RECORD SET:
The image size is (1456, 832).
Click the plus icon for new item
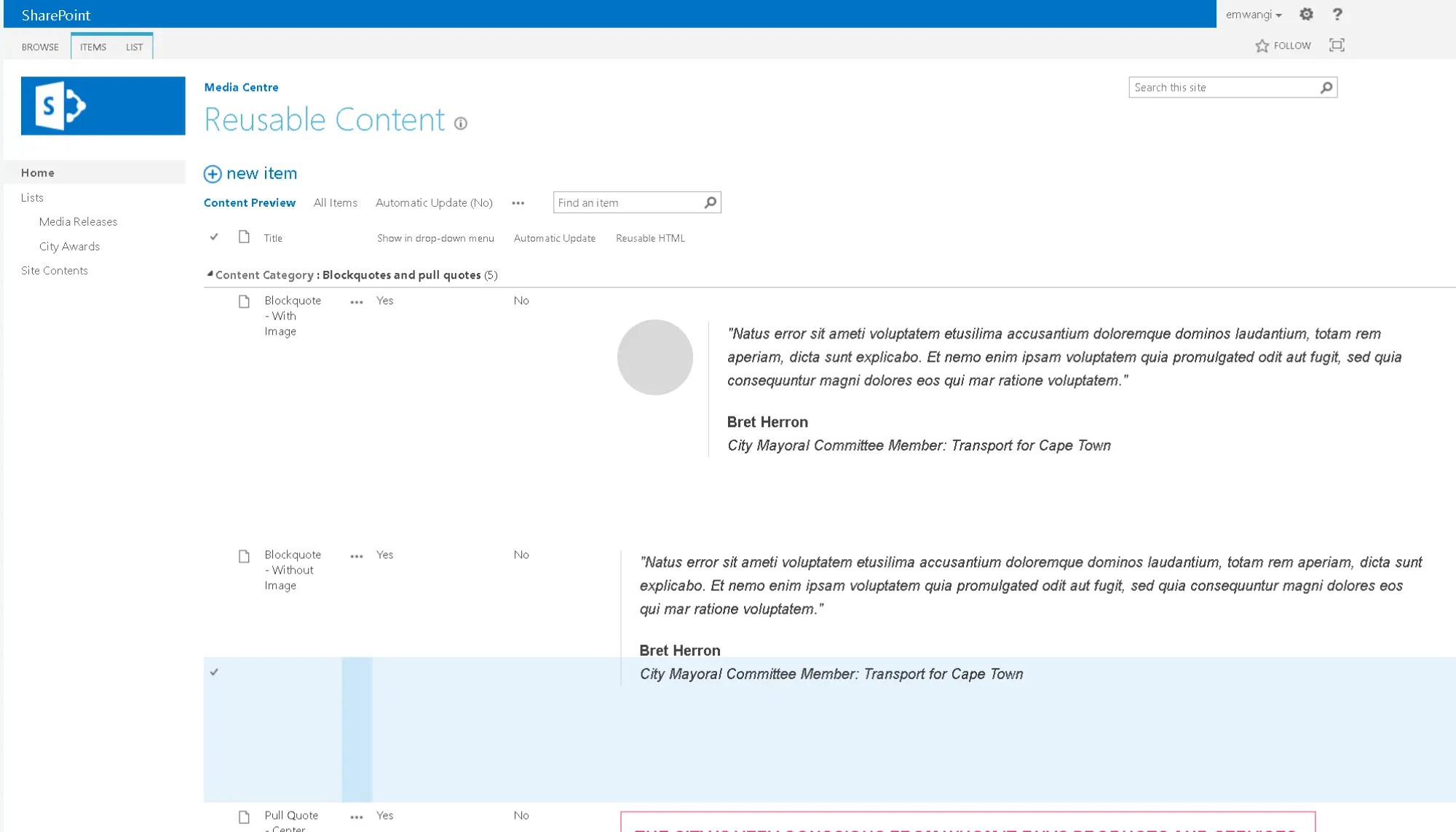coord(213,174)
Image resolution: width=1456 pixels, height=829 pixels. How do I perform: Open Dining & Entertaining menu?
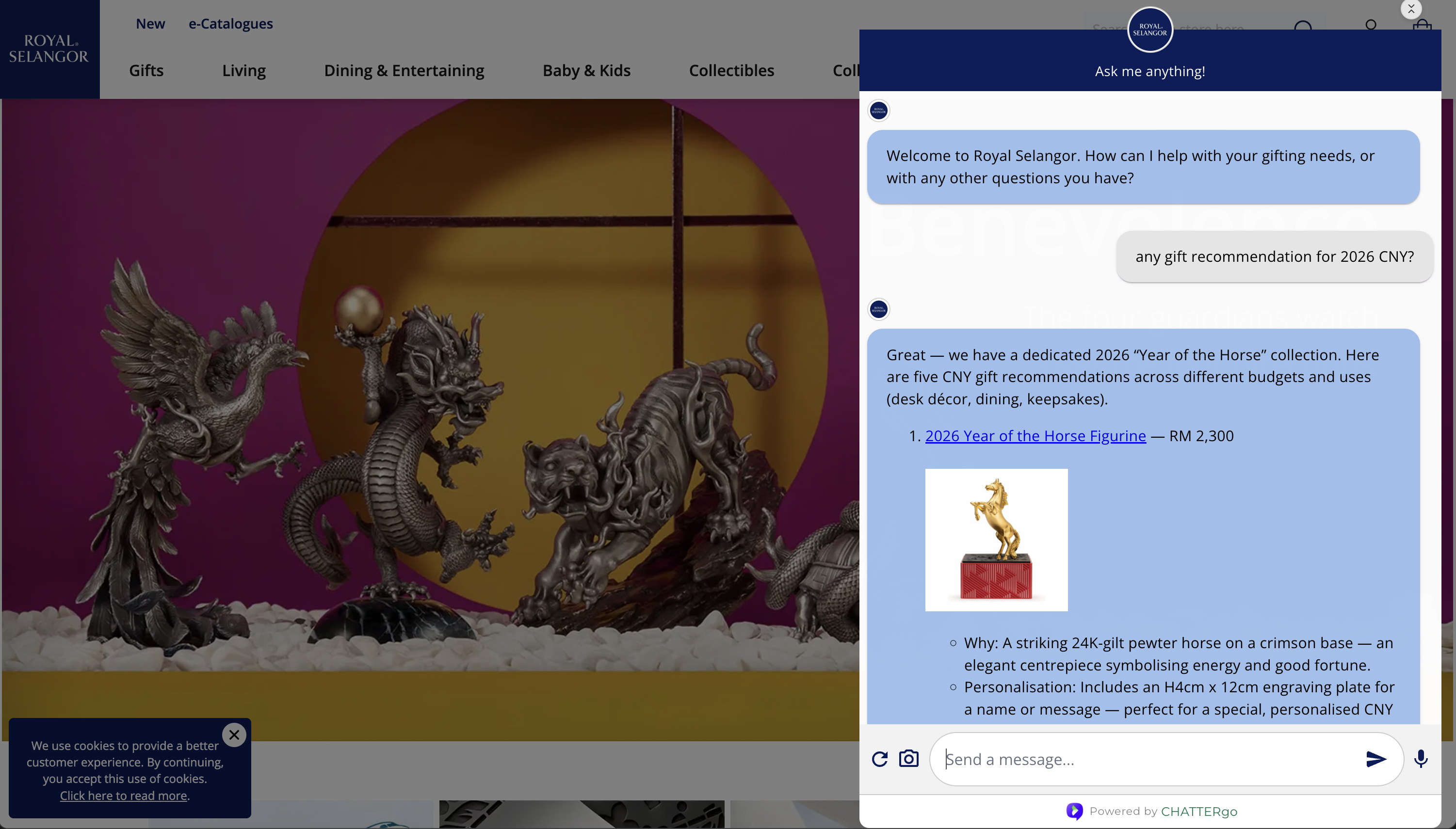(x=404, y=70)
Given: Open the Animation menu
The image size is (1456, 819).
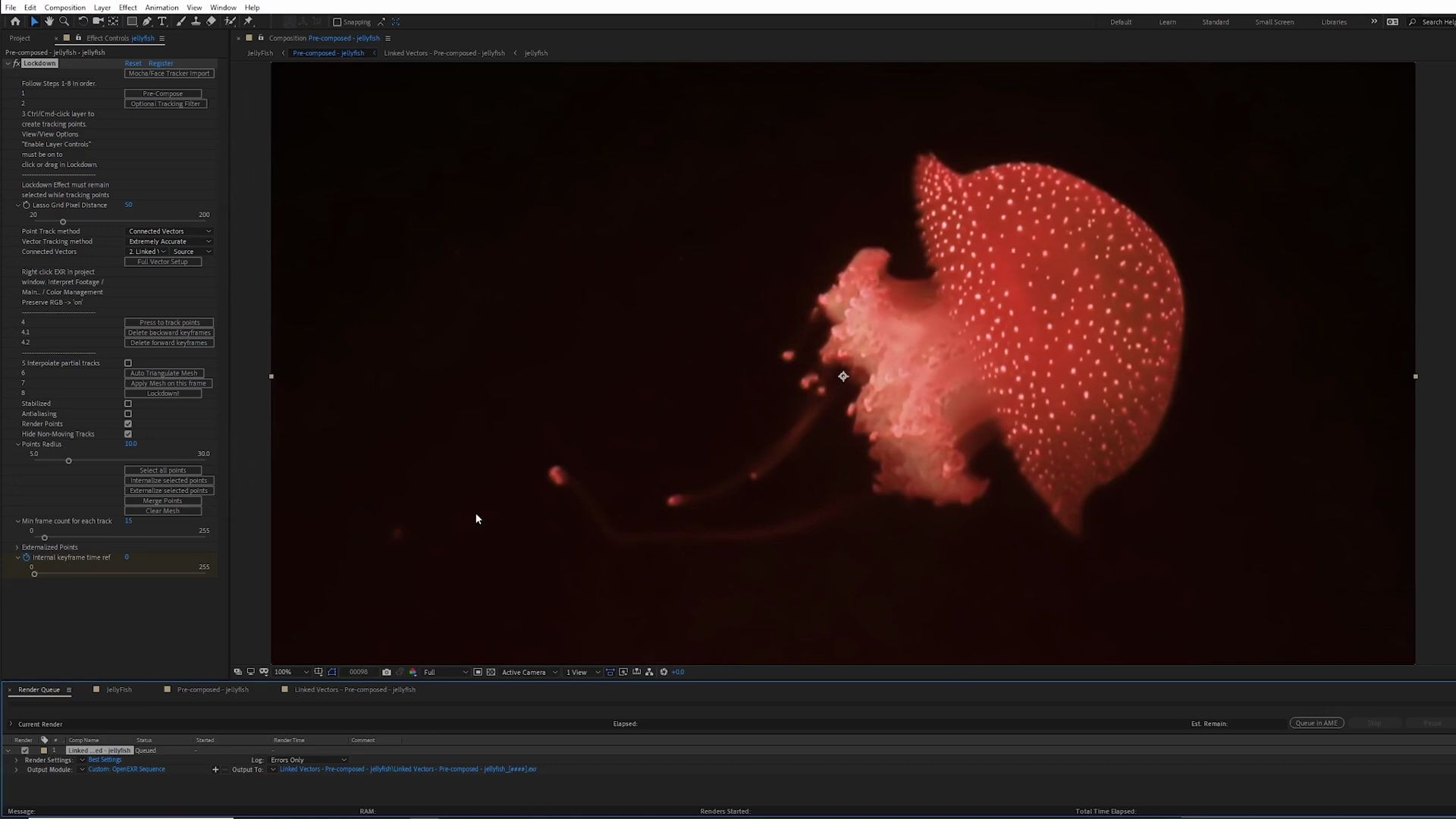Looking at the screenshot, I should 162,8.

ASSIGNMENT: Every record above must be copied exactly; none of the pictures belong in the copy.

ANSWER TO THE EXERCISE:
The image size is (1456, 832).
Click the plus icon for new item
coord(213,174)
Image resolution: width=1456 pixels, height=829 pixels. How do I perform: Open Dining & Entertaining menu?
(x=404, y=70)
Given: Open the Animation menu
The image size is (1456, 819).
Looking at the screenshot, I should 162,8.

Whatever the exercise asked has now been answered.